Israel will need to institute new measures to increase liquidity and broaden the base of portfolio investors in an effort to compete as a developed-status country on the MSCI Inc. and to counteract the resulting liquidity risk, according a report by the Milken Institute published on Monday.
"The reclassification is a testament to Israel's success, but it also presents some significant challenges," said Glenn Yago, director of Capital Studies at the Milken Institute and head of the Institute's Israel Center. "The potential outflows and stock reductions could negatively impact Israeli market liquidity in the short term, increase the cost of capital and reduce overall portfolio investment.
"Increasing transparency and liquidity can help Israel overcome these new challenges and are required to attract international investors."
In June 2008, Israel was raised to developed-market status from emerging-markets status by MSCI Inc, whose stock indexes are tracked by investors. The findings of the report suggest that investor reaction could cause an outflow as high as $2.5 billion, while the size of potential inflows that might offset this loss is unclear, given the sector-based investment strategy commonly used by developed-market investors.
Among market makers and investment houses, there has been much concern that as a result of the upgrade, which will come into effect next May, Israeli stocks may initially suffer because their weighting in the developed-market indexes will be lower than in emerging-market benchmarks.
Israel comprises about 3 percent of the emerging-market index, which makes it heavily weighted in the index, attracting a good amount of both passive and active investment. In the developed market, Israel would comprise about 0.37% of the market and have a much smaller "footprint" for index investors.
"Reclassification changes the ball game for the Israeli capital market," Yago said. "This is not a time for 'business as usual' as reclassification approaches."

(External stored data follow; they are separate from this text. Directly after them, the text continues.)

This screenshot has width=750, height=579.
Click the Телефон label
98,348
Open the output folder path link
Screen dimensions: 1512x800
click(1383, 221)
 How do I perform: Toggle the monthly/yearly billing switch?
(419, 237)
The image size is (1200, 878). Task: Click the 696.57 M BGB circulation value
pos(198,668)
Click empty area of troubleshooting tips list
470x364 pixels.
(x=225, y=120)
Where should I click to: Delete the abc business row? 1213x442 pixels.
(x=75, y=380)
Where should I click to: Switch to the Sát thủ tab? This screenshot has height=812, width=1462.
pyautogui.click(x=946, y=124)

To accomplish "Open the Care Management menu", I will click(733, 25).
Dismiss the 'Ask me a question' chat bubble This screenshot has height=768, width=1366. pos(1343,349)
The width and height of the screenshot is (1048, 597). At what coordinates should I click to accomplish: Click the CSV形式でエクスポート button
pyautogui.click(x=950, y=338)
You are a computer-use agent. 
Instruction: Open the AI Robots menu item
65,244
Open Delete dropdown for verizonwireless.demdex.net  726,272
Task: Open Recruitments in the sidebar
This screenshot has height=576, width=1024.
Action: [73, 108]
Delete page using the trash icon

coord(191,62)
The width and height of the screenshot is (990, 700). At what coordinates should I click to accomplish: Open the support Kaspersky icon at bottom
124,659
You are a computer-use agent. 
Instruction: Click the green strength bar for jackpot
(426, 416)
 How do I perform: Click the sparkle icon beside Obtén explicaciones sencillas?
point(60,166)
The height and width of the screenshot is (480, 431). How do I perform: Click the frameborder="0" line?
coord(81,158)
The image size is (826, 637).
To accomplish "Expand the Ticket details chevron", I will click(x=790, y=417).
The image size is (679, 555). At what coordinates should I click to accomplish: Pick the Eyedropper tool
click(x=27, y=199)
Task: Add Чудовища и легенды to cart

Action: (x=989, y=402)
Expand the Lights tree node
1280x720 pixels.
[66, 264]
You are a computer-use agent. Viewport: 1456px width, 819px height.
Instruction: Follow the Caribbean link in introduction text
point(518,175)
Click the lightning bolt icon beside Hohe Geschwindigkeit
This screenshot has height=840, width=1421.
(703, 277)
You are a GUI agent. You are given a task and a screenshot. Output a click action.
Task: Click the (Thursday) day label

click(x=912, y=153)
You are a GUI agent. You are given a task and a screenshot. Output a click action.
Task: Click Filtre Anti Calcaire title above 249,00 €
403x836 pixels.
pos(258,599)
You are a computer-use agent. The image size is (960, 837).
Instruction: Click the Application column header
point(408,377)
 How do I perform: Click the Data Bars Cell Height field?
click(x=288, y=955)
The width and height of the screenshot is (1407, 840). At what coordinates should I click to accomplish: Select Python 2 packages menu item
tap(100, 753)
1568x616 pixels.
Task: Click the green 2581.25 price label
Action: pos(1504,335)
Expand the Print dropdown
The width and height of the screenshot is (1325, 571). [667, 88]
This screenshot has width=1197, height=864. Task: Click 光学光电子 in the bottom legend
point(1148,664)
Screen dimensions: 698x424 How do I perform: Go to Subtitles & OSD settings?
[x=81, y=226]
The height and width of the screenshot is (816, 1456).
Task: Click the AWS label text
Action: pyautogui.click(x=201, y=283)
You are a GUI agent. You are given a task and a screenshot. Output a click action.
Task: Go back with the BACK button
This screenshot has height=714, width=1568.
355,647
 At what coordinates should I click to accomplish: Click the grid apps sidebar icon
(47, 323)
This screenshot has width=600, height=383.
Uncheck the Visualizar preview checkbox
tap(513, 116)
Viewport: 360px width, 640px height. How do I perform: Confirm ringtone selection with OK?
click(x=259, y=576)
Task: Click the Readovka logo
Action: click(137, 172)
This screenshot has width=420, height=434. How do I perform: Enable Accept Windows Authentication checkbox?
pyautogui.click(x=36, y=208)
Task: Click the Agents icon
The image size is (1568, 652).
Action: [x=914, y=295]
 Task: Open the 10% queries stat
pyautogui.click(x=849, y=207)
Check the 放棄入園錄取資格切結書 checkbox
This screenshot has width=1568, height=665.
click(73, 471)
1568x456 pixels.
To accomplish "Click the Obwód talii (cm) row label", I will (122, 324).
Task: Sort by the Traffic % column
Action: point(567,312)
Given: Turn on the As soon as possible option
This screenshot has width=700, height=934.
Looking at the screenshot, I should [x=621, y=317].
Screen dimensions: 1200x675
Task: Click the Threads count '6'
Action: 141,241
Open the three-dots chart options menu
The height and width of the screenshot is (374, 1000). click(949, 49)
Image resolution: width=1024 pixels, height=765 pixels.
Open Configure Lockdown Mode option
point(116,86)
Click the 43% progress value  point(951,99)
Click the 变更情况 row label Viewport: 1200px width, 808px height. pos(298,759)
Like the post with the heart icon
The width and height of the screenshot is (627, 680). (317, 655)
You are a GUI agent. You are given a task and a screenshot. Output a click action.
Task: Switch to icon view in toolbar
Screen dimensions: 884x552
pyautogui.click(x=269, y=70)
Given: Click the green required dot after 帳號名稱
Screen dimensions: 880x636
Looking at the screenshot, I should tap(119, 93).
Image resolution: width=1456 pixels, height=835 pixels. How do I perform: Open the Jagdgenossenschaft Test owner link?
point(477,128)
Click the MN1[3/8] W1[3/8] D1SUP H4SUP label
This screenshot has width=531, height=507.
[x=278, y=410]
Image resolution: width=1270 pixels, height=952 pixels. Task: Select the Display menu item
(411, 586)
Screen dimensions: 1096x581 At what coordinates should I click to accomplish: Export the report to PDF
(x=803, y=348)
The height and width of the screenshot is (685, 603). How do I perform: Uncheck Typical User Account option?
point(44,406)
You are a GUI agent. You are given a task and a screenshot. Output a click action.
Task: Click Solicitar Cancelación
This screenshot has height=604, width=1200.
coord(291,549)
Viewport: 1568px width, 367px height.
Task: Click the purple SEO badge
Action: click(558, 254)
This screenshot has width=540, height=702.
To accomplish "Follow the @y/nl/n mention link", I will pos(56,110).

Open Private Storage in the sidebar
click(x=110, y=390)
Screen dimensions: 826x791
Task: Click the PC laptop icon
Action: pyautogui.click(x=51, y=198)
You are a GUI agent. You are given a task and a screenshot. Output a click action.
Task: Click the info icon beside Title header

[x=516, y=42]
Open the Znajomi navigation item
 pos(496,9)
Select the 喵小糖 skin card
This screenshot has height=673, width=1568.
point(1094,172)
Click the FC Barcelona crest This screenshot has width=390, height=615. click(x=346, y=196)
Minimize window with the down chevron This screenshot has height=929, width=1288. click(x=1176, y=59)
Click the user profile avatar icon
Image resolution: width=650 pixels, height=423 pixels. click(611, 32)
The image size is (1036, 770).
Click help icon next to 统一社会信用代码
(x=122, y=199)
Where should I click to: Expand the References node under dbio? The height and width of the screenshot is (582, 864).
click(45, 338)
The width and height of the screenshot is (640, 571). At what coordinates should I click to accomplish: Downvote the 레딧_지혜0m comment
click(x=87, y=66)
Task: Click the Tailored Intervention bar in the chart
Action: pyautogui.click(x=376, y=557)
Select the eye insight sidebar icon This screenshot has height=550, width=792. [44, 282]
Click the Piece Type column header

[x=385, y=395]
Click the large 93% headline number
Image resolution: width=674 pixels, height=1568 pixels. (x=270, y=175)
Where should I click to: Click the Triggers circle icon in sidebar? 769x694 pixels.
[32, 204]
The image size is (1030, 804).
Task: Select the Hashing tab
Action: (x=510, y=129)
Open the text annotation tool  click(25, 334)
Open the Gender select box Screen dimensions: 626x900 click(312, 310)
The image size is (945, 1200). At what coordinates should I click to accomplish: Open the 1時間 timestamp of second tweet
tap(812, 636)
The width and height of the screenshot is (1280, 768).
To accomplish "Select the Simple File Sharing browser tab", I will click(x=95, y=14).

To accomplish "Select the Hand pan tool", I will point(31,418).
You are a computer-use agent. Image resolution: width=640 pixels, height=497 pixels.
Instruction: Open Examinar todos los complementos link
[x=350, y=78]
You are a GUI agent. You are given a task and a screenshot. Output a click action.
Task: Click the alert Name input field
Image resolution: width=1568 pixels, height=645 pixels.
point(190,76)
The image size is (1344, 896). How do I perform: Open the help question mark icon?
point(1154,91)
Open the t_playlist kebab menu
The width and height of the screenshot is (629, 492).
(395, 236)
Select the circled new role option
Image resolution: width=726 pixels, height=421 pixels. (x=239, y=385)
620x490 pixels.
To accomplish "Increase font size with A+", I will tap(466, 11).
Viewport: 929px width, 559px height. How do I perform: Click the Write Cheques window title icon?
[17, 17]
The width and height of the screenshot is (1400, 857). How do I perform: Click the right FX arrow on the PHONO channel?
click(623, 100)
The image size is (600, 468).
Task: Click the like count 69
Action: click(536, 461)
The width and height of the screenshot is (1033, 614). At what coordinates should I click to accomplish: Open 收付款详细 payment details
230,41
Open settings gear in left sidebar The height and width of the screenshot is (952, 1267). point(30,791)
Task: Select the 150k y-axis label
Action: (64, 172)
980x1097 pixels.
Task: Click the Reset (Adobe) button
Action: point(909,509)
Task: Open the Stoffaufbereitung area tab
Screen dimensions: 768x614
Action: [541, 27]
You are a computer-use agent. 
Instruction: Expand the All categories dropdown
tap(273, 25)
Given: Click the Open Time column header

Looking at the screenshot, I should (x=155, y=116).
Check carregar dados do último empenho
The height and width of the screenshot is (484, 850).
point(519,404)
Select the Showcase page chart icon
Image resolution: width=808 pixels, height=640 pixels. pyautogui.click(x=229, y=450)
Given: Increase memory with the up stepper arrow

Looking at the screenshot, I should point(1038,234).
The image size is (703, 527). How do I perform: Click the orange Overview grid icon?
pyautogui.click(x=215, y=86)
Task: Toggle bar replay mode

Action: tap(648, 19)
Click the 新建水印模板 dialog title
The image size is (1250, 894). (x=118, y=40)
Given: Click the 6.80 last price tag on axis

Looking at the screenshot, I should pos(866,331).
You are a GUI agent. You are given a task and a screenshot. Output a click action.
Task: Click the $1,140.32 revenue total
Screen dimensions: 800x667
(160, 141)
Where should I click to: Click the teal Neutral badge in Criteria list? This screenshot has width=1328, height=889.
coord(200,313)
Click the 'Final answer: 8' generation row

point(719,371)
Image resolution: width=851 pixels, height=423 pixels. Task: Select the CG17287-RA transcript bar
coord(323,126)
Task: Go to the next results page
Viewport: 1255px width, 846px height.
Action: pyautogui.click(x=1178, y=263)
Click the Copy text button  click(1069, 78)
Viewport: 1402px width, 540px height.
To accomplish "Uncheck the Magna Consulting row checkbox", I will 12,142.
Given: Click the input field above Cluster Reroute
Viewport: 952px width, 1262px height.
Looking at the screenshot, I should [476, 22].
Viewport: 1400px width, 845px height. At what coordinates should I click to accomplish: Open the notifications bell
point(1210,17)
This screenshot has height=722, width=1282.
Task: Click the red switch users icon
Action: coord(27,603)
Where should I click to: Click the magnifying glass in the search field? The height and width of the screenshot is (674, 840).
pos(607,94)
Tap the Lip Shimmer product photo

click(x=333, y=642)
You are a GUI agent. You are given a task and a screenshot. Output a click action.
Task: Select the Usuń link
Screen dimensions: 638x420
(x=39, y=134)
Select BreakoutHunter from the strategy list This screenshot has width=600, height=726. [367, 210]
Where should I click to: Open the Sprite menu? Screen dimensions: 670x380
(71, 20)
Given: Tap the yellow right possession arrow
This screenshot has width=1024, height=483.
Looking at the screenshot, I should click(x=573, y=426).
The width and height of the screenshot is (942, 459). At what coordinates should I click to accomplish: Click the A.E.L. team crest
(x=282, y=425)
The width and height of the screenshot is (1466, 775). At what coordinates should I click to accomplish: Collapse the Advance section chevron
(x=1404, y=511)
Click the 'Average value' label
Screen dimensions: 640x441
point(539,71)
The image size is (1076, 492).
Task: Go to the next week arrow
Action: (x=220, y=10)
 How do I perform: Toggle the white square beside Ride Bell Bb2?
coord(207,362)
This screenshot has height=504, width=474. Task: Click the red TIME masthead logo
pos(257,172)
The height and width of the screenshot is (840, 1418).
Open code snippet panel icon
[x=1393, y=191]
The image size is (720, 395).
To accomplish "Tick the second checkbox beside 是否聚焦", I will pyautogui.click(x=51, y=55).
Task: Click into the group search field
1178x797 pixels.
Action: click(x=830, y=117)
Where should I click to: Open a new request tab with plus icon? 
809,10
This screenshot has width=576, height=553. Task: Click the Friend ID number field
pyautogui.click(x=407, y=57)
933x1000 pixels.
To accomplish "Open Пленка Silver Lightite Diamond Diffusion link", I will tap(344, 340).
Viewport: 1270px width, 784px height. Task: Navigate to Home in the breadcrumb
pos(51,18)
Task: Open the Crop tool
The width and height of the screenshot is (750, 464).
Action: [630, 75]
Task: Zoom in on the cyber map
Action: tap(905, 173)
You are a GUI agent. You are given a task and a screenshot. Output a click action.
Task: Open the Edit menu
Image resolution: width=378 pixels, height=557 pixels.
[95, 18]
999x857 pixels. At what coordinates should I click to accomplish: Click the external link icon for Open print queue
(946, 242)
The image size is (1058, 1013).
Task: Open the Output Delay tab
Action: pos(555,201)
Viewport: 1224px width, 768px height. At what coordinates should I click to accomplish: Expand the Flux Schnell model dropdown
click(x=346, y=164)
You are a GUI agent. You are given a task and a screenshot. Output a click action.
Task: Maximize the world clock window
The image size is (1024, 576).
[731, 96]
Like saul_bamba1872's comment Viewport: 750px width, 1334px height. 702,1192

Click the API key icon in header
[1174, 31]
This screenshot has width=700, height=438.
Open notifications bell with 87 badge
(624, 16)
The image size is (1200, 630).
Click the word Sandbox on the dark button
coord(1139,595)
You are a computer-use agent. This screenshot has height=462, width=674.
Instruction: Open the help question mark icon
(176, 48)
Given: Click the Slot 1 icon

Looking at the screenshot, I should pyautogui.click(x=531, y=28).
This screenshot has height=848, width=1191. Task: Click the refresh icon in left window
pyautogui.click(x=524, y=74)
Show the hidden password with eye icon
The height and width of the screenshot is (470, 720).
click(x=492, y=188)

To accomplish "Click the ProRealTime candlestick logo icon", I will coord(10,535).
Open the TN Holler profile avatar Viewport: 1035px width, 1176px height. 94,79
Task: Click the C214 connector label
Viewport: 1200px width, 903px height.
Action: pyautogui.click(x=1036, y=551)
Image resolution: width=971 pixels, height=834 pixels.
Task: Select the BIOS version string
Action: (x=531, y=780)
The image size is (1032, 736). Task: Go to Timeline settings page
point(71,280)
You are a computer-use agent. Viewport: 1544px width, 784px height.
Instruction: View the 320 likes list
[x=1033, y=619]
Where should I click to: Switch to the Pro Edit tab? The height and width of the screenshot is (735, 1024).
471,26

The report is calling upon Israeli-based businesses, government agencies and capital-markets regulators to swiftly step up measures for significant regulatory and market changes to enhance the transition to developed-market status. Based on interviews with investment experts and asset managers, the report estimated that at least 50% of the $4.75b. index-related foreign investments in the TASE could face disinvestment through index reclassification if no measures are put in place to counteract the resulting liquidity risk.
"Israeli entrepreneurs, venture-capital and private-equity investors, government and municipal corporations seeking private investment, and project finance markets all need greater liquidity, transparency, corporate governance rules and reduced concentration of holdings to encourage foreign investors," Yago said. "Without the continuation of financial reforms that deepen and broaden local capital markets, the transmission of savings to investment in Israeli firms, both locally and internationally, could weaken."
Among the recommendations put forward in the report are an increase of the free-float requirement (the percentage of shares of a public company that are available to the investing public) for leading indices and the creation of alternative investment products, such as exchange-traded funds, mutual funds, private investments in public equity, and unit-investment trusts to represent the Israeli market as a whole (including firms that do not meet the MSCI requirements) and emerging sectors in which Israel has strengths such as health, clean-tech and information and communications technology.
The report suggests the expansion of Israeli firms on the MSCI by encouraging target companies that could accomplish a small percentage change in free-float market cap to meet the MSCI minimum through divestment, spin-offs, and diversification of concentrated and centralized holdings. Nine potential companies are suggested in the report: Dan Hotels, Granite, IDB Holdings, Netvision, FMS, Delek Israel, Jerusalem Econ, Industrial Building and Delek Energy.